Example: Zinc(II) ions ( $[A r] 3 d^{10}$ ) form colourless compounds because they have a complete $d$ sub-shell.

Degenerate $d$ Orbitals

All five $d$ orbitals in a free metal ion's $d$ sub-shell possess the same energy, making them degenerate orbitals. They differ in their spatial orientation along the x, y, and z axes.

Figure 6.3.1: Spatial orientation of d orbitals (dxy, dyz, dxz, dx2-y2, dz2).

Crystal Field Splitting Theory (d-d Splitting)

In a complex, when ligands approach the central metal ion, their electric fields interact with the metal's $d$ orbitals. This interaction lifts the degeneracy of the $d$ orbitals, causing them to split into different energy levels. This phenomenon is known as crystal field splitting.

Octahedral Complexes: In an octahedral complex, six ligands approach the central metal ion along the x, y, and z axes.
- The $d_{x^{2} - y^{2}}$ and $d_{z^{2}}$ orbitals point directly along the axes towards the ligands, experiencing greater repulsion. These orbitals are raised to a higher energy level, forming the $e_{g}$ set.
- The $d_{x y}$ , $d_{y z}$ , and $d_{x z}$ orbitals are oriented in between the axes, experiencing less repulsion from the ligands. These orbitals are lowered to a lower energy level, forming the $t_{2 g}$ set.
- The overall energy of the split $d$ orbitals ( $e_{g}$ and $t_{2 g}$ ) in the complex is higher than the degenerate $3 d$ orbitals of the isolated metal ion.

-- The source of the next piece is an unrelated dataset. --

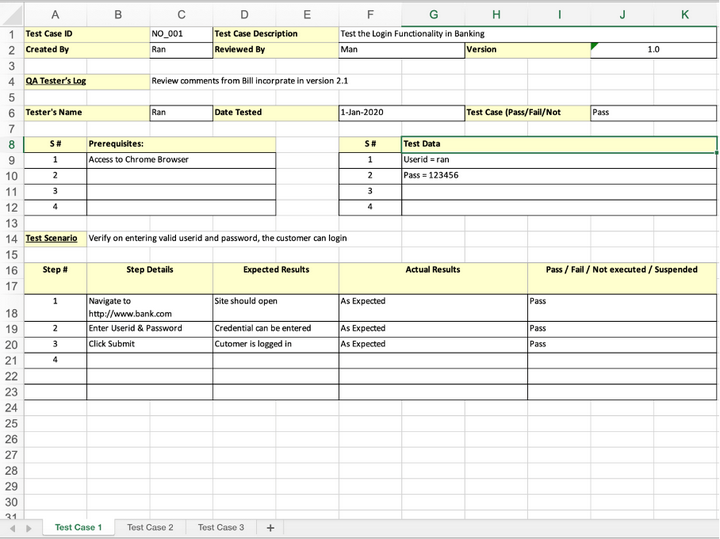Click the previous sheet navigation arrow
The height and width of the screenshot is (539, 720).
[x=13, y=528]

Figure 6.3.2: d-d splitting pattern in an octahedral crystal field.

Key Information:
- The terms $e_{g}$ and $t_{2 g}$ stand for "doubly gerade" and "triply gerade," respectively.
- The subscript "g" stands for "gerade," a German word meaning "even" (referring to the symmetry of the orbitals).

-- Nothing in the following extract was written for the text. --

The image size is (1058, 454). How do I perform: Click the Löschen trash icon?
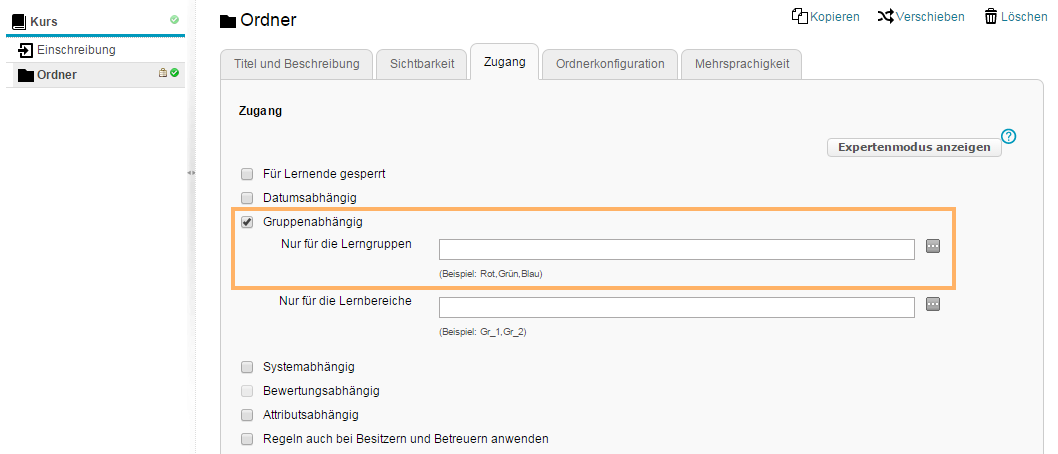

d-d Electronic Transitions and Complementary Colours

The energy difference between the $t_{2 g}$ and $e_{g}$ sets of orbitals is denoted as $Δ E$ (crystal field splitting energy or ligand field splitting energy).

When white light passes through a transition metal complex, a photon of specific energy and frequency (corresponding to $Δ E$ ) is absorbed.
This absorbed energy causes an electron from the lower energy $t_{2 g}$ orbitals to be excited to the higher energy $e_{g}$ orbitals. This process is called a $d - d$ electronic transition.
The colour observed for the complex is the complementary colour to the light that was absorbed. The relationship between absorbed and observed colours is shown by the colour wheel.

Examples:
- The nickel complex, $[N i (H_{2} O)_{6}]^{2 +}$ , absorbs red light and appears green (complementary to red).
- The copper complex, $[C u (H_{2} O)_{6}]^{2 +}$ absorbs orange light and appears blue (complementary to orange).

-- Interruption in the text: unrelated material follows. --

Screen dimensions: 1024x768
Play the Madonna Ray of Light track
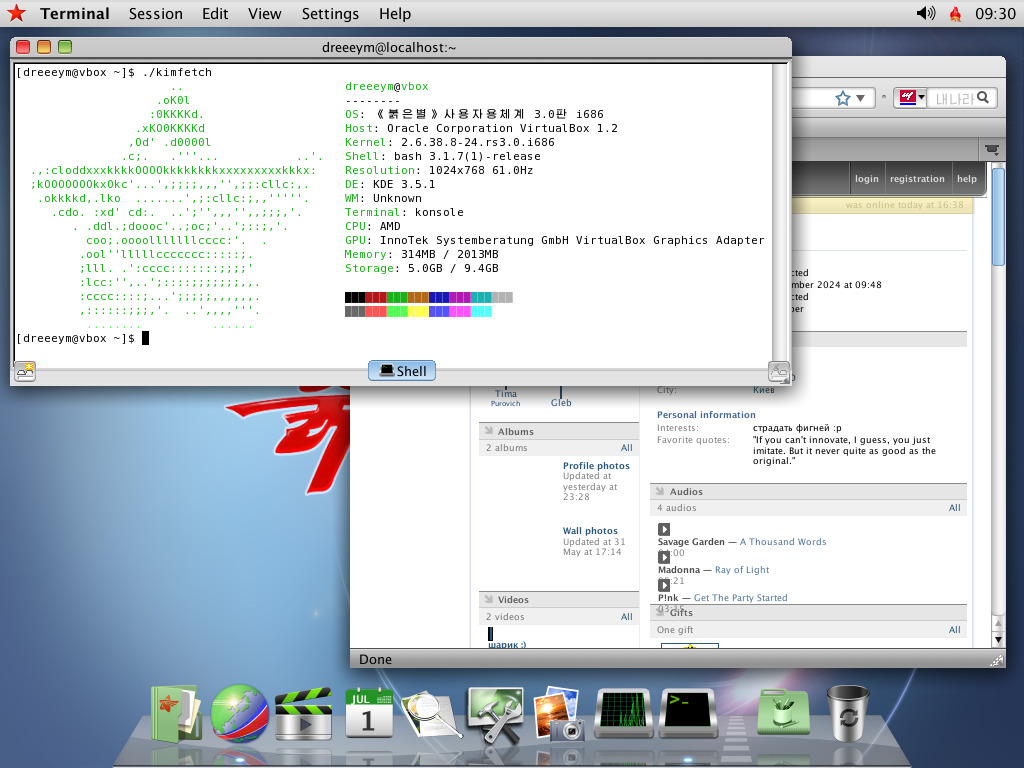point(664,557)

6.3.4 The d-d Splitting Pattern in Octahedral and Tetrahedral Complexes

The splitting pattern of $d$ orbitals depends on the geometry of the complex.

Octahedral Complexes

In octahedral complexes, ligands approach along the axes.
$e_{g}$ orbitals ( $d_{x^{2} - y^{2}}$ , $d_{z^{2}}$ ): Experience greater repulsion from ligands because they are aligned directly towards them, leading to higher energy.
$t_{2 g}$ orbitals ( $d_{x y}$ , $d_{y z}$ , $d_{x z}$ ): Lie between the ligands, experiencing less repulsion, leading to lower energy.
Example: The aqua complex of titanium(III), $[T i (H_{2} O)_{6}]^{3 +}$ . This complex absorbs yellow-green light to excite an electron from $t_{2 g}$ to $e_{g}$ , resulting in a red-violet colour.

Tetrahedral Complexes

In tetrahedral complexes, ligands are positioned between the axes.
$t_{2 g}$ orbitals ( $d_{x y}$ , $d_{y z}$ , $d_{x z}$ ): Point more directly towards the ligands, experiencing greater repulsion, leading to higher energy.
$e_{g}$ orbitals ( $d_{x^{2} - y^{2}}$ , $d_{z^{2}}$ ): Are positioned between the ligands, experiencing less repulsion, leading to lower energy.
This is an inverted splitting pattern compared to octahedral complexes, and the splitting energy ( $Δ E_{t}$ ) is generally smaller than in octahedral complexes ( $Δ E_{t} \approx \frac{4}{9} Δ E_{o}$ ).
Example: Tetrachlorocuprate(II) complex, $[C u C l_{4}]^{2 -}$ .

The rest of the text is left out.